The political infusion doesn’t necessarily lead to dysfunction, however. As McFarlan notes, the School of Economics and Management at Tsinghua has “both a dean and a party head, a structure unknown at HBS. It is not clear to me who is technically responsible for what, but they collaborate closely and I consider it a well-run school.”
“And to be fair,” Kirby adds, “there are party secretaries who are the innovators, who because they are in the party can get things done. So it’s not uniform.” And although some of the academic freedoms that are customary in the US don’t exist in China, or are undermined, rising levels of creativity and a more expansive sense of mission now characterize the best Chinese universities. In addition to the new liberal arts emphasis, universities are also emphasizing leadership training and problem-solving skills. Some are experimenting with international programs, intent on bringing leaders from all over the world to China. Some are doing important, groundbreaking work in a topic not easy to confront: contemporary Chinese history. And across the board, China is putting “unimaginable amounts of money into research.”
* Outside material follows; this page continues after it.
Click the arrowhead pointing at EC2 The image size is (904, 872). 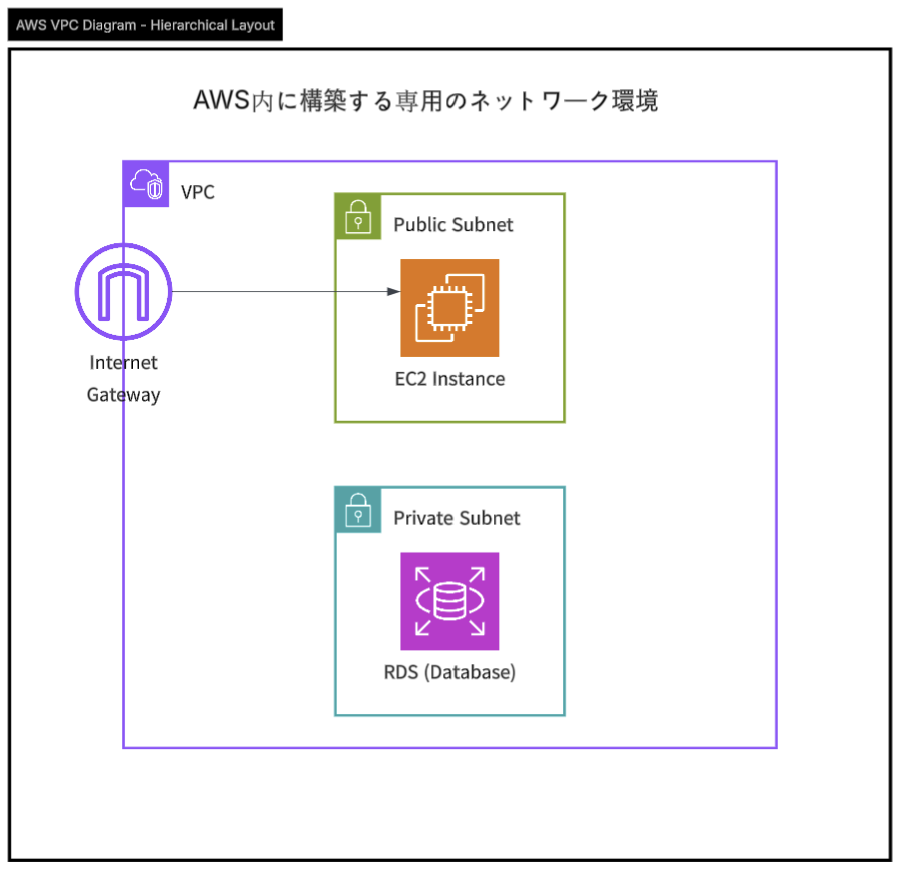(x=394, y=292)
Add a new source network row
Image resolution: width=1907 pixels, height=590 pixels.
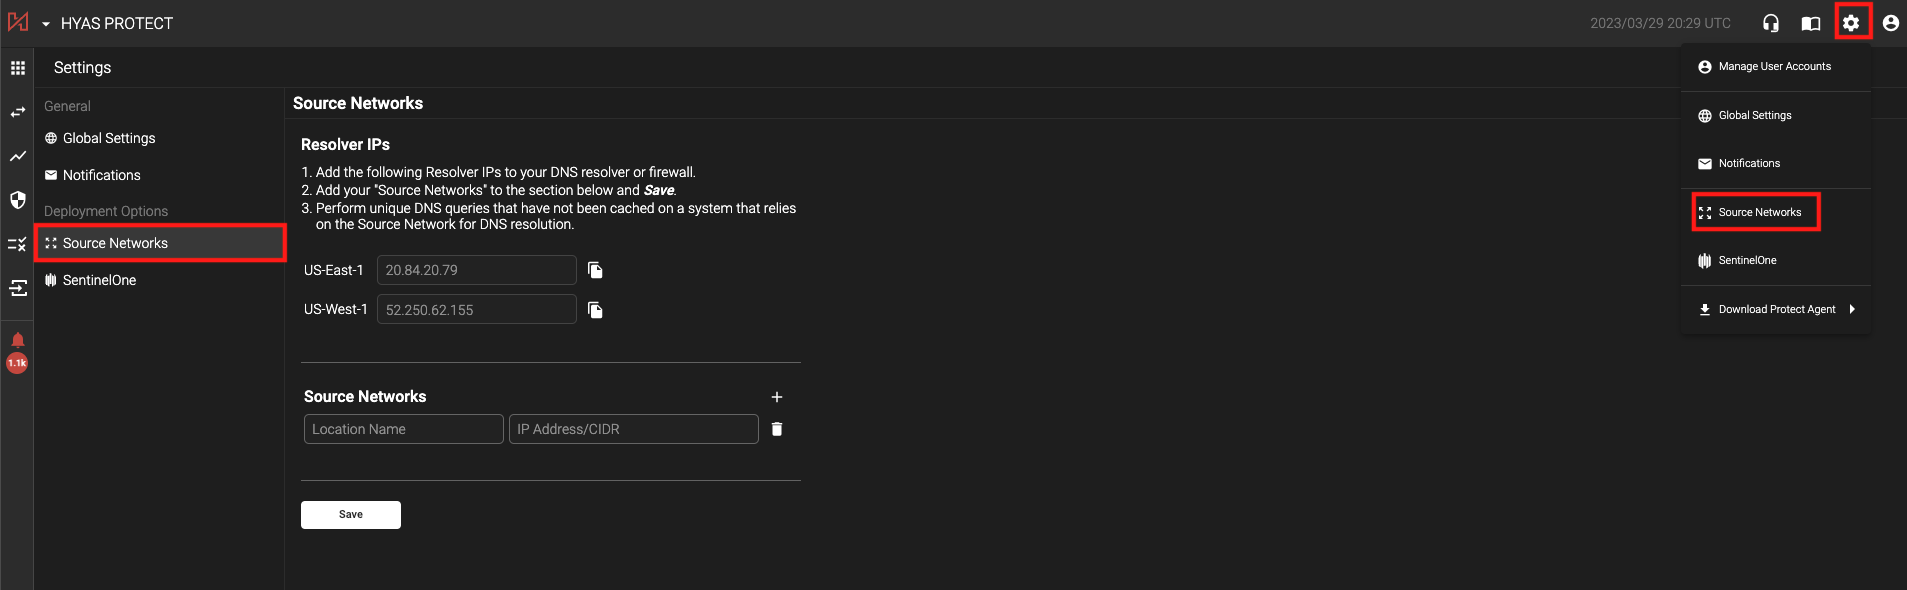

“From a broad historical perspective, I disagree with people who say that China is not an innovative society,” Kirby continues. “You don’t stay the most successful civilization for 2,000 years without the capacity to reinvent yourself. And very often that reinvention takes the form of seeming traditional even though it isn’t. You could argue that what Deng did in the 1980s — keeping the structure of political authority while opening up the markets — was indeed very innovative, within the Marxist-Leninist tradition.”
China has, and will have, some of the best engineering schools in the world. But to academics in the US who worry that China will surge ahead in all aspects of higher education, Kirby and McFarlan say it’s unlikely in the short term. “In terms of comprehensive universities, unless there is some serious structural change in governance, no, it won’t take a leadership role there,” says Kirby, citing the combination of research and teaching that has defined the American system, and the “genius that we’ve had in embedding liberal arts colleges within the great universities, protecting them there.”
“And you can’t visualize Chinese universities able to handle the kind of ethnic diversity of US schools,” adds McFarlan. That doesn’t mean that the leading position of American universities is guaranteed in perpetuity; after all, as Kirby has written, the best universities in the world were in Germany at the start of the last century. “The US may not always lead, but China may not, either,” McFarlan says.
Walking through Shanghai today, through the modern district of Pudong, the rapidity of the country’s transformation is stunning, Kirby says. “In the early 1990s Shanghai looked just like it did in the late 1930s, except dirtier. And now it’s one of the cleanest, most modern cities in the world.” Signs of the boom are everywhere; the country is “massively reaching out,” McFarlan says. “There are lots of foreign interactions, lots of international acquisitions. Some 78 of the world’s 500 largest companies are now headquartered in Shanghai. That came out of nowhere. That didn’t exist 15 years ago.”
What will the next 15 years bring — or the next 50? China has played an amazing game of catch-up, McFarlan says, after losing years of innovation and a generation of leaders to the Cultural Revolution. Under Deng, when leaders such as Zhao Ziyang and Hu Yaobang unleashed the forces that let the country begin to redefine itself, they also allowed for “significant economic and regulatory reform,” says Kirby. There is still a long way to go in all of those areas, but political reform, stalled after Tiananmen Square, may be the longest road of all. With the increasing wealth and power of the state and military sectors — and the influence of both on the political system — “China may have a great deal to gain from political reform,” he says, “but those in power in China may not.”